Il hoche la tête, et je sens sa joue bouger contre ma paume.
— Et si on t'utilisais comme appât ? Suggère-t-il en mimant des guillemets en prononçant le dernier mot.
— Comment ça ?
— En gros, tu fais comme si tu voulais juste faire ton rapport quotidien habituel. Sauf que quand tu commences à parler, tu fais exprès de genre, j'en sais rien, renverser son café. Un truc du style. Improvise. Et pendant qu'il part chercher quelque chose, tu me fais entrer dans la salle, puis tu refermes la porte à clé, je me cache derrière la porte du fond, et je le prends par surprise. Lame sous la gorge, un truc du genre.
Je ne réponds pas. Je ne sais pas combien de temps je passe sans parler, mais assez pour que ça inquiète Owen.
— Sid ?
C'est mon père. C'est mon père, et je vais le tuer. Bon, d'accord, ce n'est pas mon vrai père, mais c'est tout comme. Je n'ai personne à part lui. Je ne sais pas si Owen est sincère avec moi. Et s'il ne l'était pas ? S'il ne l'était pas, je n'aurais personne et...
— Ça va, je mens. C'est juste que... Tout semble tellement plus réel, maintenant qu'on a un plan. C'est plus juste une idée floue, une pensée barrée, un truc qu'on peut révoquer à tout moment.
Je n'avais jamais vu le visage d'Owen se radoucir autant.
— Je ne savais pas que tu savais avoir l'air doux, je laisse échapper avant de pouvoir retenir mes mots.
— Je ne savais pas que tu pouvais être doux, réplique-t-il.
Il rouvre les yeux, qu'il avait gardé fermé depuis tout à l'heure.
— Est-ce que tu penses que ça vaut vraiment le coup ? Je demande.
— Tu veux me tuer ?
Je laisse échapper un soupir. J'ai envie de répondre oui. J'ouvre ma bouche pour répondre oui. Je vais répondre par l'affirmative.
— Non, je souffle.
— Moi non plus, dit-il.
Je vois sa respiration s'accélérer. On est tellement proches que ma tête me tourne. Il louche sur mes lèvres, et je me sens déglutir.
— Tu sais que je suis asexuel ? Je dis précipitamment.

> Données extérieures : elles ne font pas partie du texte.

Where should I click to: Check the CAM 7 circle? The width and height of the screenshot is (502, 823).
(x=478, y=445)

Je ne sais pas si c'est une bonne idée de lui dire. Je ne sais pas si je devrais continuer à mentir.
— Maintenant, oui.
Owen se retourne pour se retrouver sur le dos. Je le sens agripper ma main, et ça me fait sourire malgré moi.

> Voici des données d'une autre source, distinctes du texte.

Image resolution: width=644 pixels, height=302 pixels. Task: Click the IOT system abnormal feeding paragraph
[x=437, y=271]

— Tu penses qu'à cause de ça, je ne trouverai jamais personne ?
Il hausse ses sourcils.
— T'es ace, ou t'es aro ?
— Juste ace.
— Alors y a pas de raison.
— Mais je n'aime pas embrasser. Et je n'aime pas coucher. Je n'ai pas essayé, mais je sais que si j'essayais, je n'aimerais pas.
Il y a un silence.
— Si j'étais amoureux de toi, que tu m'embrasses ou pas, ça serait le dernier de mes soucis, lâche-t-il.
Je serre sa main plus fort.
— T'as peur, dit-il.
— Ouais.
— De quoi ?
Je prends un moment pour réfléchir, parce que je n'y ai jamais pensé. J'ai tellement pris l'habitude de m'auto-persuader que je n'avais peur de rien que je n'ai jamais réfléchi à ce qui me faisait vraiment peur.
— D'être seul.
— Tu ne l'es pas.
— Quand le Professeur sera parti, je le serai.

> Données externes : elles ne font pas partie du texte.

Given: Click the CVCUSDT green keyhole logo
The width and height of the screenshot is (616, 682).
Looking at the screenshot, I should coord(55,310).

Il se redresse et s'assied en tailleur sur son lit. Il tient toujours mes mains, alors je me redresse aussi, pour ne pas les lâcher. Je me mets dans la même position. On est face à face. Je sens son front cogner contre le mien, mais je ne lui reproche pas de m'avoir fait mal.
— On est seuls au monde, Sid, déclare-t-il.
— Je sais.
Et quand je prononce ces deux mots, j'ai vraiment l'impression que c'est le cas.